(데이터셋에 담긴 항목)
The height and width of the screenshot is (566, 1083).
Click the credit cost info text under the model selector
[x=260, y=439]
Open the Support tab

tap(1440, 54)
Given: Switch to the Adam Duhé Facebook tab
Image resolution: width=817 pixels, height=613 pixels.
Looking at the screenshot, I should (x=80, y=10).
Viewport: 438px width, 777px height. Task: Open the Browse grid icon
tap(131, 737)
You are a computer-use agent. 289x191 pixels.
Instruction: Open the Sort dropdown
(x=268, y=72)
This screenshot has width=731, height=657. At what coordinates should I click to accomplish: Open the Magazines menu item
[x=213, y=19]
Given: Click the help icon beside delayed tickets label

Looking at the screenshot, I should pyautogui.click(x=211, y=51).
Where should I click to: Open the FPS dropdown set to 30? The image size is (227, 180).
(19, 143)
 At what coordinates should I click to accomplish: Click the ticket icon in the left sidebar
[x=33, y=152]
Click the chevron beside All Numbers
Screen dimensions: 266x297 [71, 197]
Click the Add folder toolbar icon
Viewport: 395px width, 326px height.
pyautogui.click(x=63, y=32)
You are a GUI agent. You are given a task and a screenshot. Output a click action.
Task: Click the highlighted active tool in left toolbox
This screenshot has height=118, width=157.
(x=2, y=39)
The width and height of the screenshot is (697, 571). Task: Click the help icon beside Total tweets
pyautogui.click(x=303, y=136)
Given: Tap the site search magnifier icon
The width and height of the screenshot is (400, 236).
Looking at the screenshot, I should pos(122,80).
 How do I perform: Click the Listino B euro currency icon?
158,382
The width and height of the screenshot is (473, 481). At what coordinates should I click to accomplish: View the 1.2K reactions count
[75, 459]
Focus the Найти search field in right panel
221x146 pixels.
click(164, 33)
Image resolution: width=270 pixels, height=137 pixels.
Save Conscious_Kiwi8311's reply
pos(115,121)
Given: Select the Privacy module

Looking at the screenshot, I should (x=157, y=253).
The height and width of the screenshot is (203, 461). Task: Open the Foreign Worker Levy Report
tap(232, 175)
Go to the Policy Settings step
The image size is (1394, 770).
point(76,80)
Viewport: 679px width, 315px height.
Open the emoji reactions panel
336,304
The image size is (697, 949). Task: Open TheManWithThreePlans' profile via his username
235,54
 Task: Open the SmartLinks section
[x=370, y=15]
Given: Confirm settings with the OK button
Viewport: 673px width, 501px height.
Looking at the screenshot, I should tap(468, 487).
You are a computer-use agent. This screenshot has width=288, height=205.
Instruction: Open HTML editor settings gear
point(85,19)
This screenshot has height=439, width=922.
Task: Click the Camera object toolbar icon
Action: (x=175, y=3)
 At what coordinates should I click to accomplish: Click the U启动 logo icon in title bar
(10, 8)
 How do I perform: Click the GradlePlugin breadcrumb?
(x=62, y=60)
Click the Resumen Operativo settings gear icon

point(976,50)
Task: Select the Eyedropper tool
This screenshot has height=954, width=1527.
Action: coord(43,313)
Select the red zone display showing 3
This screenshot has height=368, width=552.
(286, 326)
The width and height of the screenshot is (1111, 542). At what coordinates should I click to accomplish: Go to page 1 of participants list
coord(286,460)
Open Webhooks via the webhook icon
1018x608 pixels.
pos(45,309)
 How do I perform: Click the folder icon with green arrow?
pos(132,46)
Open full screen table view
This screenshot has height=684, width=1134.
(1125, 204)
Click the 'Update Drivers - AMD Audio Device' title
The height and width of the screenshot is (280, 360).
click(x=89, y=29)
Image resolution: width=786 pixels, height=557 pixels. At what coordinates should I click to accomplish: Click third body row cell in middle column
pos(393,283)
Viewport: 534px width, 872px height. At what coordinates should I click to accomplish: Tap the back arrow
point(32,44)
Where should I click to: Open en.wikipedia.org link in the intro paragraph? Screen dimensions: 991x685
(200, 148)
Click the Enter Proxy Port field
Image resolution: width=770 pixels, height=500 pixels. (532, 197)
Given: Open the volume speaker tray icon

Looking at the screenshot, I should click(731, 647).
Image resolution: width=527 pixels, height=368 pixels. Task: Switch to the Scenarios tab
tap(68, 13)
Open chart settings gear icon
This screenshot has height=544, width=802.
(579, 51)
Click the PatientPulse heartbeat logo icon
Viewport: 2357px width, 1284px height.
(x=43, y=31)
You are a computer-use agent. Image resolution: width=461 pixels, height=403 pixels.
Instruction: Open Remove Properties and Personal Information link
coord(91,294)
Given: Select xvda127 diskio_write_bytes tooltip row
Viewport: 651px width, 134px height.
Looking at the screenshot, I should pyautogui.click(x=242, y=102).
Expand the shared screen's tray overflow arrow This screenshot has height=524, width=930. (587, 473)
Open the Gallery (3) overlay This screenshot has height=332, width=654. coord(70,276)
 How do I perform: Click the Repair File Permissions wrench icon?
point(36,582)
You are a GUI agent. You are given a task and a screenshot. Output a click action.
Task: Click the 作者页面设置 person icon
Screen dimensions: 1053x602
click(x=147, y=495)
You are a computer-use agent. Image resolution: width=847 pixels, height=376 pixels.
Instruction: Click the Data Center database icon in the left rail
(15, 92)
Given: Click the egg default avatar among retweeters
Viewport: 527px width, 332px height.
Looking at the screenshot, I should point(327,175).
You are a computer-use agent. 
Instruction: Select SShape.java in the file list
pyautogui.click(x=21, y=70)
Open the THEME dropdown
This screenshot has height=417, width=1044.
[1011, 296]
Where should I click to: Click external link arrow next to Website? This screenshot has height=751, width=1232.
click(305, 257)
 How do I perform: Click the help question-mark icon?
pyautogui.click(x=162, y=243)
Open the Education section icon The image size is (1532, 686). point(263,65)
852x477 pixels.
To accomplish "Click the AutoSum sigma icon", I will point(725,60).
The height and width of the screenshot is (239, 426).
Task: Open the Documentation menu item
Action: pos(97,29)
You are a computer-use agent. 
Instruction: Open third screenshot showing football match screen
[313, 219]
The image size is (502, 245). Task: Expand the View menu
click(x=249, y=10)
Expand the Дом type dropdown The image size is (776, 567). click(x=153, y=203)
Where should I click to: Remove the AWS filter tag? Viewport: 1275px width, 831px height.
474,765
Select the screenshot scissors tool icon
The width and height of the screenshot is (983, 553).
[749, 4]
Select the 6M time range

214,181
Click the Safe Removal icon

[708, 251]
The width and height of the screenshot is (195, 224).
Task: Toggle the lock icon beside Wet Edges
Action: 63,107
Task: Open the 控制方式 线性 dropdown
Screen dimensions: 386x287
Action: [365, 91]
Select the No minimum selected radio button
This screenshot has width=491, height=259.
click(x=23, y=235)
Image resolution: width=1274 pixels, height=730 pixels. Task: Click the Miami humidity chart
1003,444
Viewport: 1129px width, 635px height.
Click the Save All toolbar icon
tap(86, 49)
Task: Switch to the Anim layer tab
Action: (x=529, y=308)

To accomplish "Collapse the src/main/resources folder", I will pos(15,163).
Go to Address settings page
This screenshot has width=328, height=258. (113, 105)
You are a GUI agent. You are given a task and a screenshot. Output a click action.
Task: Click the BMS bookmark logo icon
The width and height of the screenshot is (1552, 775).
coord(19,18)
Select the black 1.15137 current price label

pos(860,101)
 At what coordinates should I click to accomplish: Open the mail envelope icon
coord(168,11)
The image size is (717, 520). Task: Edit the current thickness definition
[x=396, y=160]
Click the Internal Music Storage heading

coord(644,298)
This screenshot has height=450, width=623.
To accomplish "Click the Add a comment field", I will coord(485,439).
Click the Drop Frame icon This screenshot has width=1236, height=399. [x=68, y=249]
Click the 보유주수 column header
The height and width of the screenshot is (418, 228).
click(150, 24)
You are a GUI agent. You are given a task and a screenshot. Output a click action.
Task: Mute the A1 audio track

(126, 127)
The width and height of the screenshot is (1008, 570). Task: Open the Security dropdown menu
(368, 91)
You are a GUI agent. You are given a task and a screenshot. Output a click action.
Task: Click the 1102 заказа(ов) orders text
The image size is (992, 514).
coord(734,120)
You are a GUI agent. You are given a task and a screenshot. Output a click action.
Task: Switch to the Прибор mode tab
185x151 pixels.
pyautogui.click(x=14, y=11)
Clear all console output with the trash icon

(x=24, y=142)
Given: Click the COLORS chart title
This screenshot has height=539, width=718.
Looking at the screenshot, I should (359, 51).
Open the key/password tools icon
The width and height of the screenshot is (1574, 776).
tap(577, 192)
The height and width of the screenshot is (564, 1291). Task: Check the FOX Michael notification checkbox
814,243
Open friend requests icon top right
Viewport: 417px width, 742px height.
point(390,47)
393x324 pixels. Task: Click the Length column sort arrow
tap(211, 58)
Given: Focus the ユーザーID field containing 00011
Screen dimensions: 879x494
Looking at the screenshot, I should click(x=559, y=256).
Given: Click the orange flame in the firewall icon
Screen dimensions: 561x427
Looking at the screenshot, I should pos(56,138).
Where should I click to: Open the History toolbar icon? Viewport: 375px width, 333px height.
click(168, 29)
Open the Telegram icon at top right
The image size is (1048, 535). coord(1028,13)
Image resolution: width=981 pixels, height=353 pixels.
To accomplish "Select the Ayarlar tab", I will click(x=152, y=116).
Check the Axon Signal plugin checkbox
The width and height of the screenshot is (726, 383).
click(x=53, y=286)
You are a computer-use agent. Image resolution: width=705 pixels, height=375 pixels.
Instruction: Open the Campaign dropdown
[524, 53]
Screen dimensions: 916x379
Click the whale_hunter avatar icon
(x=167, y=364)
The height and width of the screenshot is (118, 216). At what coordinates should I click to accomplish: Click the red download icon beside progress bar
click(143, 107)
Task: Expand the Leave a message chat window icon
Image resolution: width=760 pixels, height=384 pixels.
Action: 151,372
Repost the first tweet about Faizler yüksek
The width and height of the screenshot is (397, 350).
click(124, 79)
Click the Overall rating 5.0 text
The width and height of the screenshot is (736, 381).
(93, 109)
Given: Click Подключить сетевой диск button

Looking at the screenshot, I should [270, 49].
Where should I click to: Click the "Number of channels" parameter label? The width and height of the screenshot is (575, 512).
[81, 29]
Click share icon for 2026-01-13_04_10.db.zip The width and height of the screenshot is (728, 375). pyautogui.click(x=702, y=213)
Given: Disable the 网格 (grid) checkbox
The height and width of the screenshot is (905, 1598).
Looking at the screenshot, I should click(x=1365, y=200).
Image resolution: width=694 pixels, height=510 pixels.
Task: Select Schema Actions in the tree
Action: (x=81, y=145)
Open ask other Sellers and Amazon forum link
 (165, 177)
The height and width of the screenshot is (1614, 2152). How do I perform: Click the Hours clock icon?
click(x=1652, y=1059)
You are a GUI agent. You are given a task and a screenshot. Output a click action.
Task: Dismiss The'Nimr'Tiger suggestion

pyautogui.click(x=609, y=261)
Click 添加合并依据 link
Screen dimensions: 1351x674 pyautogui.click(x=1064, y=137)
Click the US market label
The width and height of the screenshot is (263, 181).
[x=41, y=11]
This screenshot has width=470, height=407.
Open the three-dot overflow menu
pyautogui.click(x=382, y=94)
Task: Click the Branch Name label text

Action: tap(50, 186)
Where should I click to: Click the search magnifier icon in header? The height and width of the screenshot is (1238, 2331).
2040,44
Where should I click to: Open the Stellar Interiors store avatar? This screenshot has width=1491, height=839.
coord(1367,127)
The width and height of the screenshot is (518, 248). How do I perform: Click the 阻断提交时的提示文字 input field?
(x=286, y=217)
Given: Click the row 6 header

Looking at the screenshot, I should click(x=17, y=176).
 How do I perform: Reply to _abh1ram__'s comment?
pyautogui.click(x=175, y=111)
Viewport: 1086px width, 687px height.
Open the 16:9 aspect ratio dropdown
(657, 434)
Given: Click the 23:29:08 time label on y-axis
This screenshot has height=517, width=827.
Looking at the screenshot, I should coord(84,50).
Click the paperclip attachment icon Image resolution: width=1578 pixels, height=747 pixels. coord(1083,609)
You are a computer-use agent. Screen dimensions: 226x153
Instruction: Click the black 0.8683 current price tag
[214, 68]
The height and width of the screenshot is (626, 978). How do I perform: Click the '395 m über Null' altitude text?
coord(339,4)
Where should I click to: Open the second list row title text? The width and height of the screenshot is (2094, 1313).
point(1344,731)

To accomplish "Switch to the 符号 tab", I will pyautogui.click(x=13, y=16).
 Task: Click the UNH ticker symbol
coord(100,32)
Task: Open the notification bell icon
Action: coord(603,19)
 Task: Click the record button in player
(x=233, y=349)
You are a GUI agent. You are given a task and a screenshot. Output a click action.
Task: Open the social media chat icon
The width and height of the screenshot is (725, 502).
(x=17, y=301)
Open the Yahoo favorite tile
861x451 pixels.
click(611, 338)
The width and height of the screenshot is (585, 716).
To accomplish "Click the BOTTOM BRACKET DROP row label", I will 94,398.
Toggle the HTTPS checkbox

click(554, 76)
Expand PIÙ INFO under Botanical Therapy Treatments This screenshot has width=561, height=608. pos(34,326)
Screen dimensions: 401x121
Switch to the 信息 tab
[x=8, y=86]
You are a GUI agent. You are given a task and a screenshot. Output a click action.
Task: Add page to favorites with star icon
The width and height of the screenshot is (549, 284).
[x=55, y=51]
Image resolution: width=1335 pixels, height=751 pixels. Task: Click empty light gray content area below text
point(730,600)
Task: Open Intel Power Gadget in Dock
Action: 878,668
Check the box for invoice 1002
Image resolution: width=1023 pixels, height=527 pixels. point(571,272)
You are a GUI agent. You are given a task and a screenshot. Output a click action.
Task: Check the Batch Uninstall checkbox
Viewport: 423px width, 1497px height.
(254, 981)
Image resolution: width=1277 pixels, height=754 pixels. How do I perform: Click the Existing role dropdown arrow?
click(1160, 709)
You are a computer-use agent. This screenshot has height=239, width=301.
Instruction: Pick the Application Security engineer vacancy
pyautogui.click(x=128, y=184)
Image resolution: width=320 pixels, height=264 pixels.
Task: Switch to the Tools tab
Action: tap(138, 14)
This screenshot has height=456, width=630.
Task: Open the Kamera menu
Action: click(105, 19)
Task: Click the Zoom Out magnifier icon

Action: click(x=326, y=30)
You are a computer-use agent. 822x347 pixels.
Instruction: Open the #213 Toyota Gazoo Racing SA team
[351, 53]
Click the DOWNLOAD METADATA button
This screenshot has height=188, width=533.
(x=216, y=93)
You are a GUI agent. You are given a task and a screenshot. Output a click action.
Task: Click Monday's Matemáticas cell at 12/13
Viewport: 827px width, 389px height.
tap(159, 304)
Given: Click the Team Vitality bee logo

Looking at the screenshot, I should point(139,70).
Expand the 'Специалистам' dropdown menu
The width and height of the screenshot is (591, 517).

**수행할 과제:**
항목의 처음부터 "tap(1440, 54)"가 들어 있는 줄까지를 다시 쓰되, "Support"를 "Help"로 바꾸고 나머지는 그대로 두세요.

**과제 답변:**
The height and width of the screenshot is (566, 1083).
Click the credit cost info text under the model selector
[x=260, y=439]
Open the Help tab

tap(1440, 54)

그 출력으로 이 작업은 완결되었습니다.